» **What needs to be done**
Begin at the line that contains "visit us (430, 714)" and continue through the final line of the items, and reproduce only those lines in full, including the request text. Multiply every click coordinate in the answers by 2.45 and round each result to a whole number, rounding halves up.

» **Items listed in the dataset**
— Start —

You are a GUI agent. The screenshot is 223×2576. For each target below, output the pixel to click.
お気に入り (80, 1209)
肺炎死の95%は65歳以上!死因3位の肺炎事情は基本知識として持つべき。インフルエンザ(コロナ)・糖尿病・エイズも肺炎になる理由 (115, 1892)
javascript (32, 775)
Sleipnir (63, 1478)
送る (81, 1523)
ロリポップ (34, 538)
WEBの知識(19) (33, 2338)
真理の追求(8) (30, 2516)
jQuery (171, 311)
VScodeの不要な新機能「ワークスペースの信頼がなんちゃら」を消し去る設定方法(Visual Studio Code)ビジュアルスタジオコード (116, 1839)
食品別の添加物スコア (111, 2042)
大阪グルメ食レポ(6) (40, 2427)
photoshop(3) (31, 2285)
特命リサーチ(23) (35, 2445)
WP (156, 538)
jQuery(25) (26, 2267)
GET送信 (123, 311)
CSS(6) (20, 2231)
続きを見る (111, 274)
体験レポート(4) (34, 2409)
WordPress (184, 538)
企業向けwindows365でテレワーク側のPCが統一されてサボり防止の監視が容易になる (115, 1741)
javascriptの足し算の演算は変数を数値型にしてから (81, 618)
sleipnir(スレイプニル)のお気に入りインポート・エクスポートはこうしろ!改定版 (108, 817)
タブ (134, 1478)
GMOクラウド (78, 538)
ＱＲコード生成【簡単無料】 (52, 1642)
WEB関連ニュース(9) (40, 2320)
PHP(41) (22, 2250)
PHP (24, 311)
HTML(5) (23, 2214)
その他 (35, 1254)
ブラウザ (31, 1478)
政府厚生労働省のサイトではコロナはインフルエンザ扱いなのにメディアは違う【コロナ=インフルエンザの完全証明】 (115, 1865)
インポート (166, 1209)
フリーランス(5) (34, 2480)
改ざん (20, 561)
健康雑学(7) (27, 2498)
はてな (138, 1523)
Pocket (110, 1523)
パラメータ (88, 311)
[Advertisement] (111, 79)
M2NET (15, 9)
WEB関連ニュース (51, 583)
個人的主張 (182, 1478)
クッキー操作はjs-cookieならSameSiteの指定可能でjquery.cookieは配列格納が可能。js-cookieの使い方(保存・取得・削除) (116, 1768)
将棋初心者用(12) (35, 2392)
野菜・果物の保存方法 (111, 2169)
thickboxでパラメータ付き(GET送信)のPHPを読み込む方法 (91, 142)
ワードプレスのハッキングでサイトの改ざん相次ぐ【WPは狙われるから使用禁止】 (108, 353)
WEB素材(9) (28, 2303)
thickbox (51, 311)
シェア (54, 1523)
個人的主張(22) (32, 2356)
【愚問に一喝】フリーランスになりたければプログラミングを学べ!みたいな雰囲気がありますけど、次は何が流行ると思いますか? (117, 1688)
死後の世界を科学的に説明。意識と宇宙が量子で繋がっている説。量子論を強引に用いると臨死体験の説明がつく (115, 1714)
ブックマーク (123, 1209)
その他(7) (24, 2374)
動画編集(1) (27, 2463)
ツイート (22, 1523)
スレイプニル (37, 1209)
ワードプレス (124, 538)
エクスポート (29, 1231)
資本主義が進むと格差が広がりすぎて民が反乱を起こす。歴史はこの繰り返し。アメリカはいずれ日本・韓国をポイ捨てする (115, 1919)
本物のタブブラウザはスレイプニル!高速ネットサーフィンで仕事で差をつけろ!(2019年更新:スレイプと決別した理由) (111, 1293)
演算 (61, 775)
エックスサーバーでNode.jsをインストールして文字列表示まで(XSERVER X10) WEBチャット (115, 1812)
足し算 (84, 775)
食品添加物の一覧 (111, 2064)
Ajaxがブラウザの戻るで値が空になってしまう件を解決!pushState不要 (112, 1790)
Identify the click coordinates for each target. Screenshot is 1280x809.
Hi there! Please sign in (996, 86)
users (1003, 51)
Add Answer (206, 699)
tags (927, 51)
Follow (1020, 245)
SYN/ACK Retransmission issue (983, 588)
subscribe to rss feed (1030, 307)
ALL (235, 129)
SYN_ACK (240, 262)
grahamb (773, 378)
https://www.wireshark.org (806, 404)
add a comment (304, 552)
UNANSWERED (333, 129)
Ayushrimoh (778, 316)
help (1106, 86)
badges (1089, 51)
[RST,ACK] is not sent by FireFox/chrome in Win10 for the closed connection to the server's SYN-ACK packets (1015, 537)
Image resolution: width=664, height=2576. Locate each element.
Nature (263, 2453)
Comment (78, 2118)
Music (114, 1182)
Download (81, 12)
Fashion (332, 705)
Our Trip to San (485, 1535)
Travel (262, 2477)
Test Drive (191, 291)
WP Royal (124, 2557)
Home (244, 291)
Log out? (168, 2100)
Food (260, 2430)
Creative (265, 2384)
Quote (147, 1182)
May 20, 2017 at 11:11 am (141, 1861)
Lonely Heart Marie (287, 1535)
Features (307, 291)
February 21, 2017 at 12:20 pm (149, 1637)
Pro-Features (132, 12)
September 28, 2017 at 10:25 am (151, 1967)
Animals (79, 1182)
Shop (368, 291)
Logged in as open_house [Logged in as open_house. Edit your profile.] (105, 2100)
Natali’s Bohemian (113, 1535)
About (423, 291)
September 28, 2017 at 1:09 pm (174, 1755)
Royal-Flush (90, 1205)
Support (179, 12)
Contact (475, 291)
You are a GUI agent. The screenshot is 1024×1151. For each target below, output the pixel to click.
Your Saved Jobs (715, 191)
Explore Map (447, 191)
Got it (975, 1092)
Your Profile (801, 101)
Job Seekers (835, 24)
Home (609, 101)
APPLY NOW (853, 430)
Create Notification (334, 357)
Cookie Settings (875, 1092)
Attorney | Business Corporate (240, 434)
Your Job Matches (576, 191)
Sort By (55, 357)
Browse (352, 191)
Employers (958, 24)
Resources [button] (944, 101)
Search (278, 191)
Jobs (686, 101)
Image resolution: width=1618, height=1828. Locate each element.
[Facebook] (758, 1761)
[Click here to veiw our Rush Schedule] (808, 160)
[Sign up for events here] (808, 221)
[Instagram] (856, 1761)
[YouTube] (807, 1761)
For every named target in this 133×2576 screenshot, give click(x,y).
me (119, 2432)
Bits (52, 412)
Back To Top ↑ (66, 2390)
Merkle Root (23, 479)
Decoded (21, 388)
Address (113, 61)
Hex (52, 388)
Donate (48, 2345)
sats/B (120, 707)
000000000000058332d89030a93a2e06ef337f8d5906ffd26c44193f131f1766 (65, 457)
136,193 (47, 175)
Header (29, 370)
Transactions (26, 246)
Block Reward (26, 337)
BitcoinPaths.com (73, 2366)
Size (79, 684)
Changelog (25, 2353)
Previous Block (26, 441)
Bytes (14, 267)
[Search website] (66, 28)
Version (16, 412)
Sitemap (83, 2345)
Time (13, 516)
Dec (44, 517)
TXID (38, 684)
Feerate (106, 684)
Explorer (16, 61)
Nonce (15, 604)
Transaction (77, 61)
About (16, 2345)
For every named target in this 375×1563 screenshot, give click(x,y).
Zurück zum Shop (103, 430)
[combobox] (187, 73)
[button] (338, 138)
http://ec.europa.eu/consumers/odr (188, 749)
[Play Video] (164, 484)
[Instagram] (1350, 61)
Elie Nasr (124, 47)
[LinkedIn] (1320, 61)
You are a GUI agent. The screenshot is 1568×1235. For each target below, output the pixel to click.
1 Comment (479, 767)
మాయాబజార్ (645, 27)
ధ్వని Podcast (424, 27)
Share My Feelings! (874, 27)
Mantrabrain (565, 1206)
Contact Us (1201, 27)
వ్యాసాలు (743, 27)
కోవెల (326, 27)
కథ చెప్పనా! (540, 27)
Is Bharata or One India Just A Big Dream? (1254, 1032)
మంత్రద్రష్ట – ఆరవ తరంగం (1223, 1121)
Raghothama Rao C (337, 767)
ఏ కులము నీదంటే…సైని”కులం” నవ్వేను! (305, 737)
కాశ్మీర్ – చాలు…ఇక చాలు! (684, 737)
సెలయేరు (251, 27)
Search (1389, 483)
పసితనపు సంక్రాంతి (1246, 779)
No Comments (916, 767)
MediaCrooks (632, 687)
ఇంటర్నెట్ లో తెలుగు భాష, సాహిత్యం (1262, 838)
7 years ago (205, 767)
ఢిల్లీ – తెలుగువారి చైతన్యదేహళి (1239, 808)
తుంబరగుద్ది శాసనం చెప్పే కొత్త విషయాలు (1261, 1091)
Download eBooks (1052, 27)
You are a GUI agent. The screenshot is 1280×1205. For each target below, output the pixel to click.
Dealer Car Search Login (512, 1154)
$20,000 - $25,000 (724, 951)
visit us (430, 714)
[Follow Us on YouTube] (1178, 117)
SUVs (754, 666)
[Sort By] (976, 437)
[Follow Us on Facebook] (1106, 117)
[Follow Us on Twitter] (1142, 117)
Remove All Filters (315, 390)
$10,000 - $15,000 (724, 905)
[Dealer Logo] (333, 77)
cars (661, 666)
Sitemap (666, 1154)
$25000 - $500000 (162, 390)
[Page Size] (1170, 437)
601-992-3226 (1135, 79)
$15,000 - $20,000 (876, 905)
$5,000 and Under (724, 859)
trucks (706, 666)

— End —

» **Written response**
visit us (1054, 1749)
[Follow Us on YouTube] (2886, 287)
SUVs (1847, 1632)
[Sort By] (2391, 1071)
[Follow Us on Facebook] (2710, 287)
[Follow Us on Twitter] (2798, 287)
Remove All Filters (772, 956)
$10,000 - $15,000 (1774, 2217)
[Dealer Logo] (816, 189)
cars (1619, 1632)
Sitemap (1632, 2827)
$25000 - $500000 (397, 956)
[Page Size] (2867, 1071)
601-992-3226 (2781, 194)
$15,000 - $20,000 (2146, 2217)
$5,000 and Under (1774, 2105)
trucks (1730, 1632)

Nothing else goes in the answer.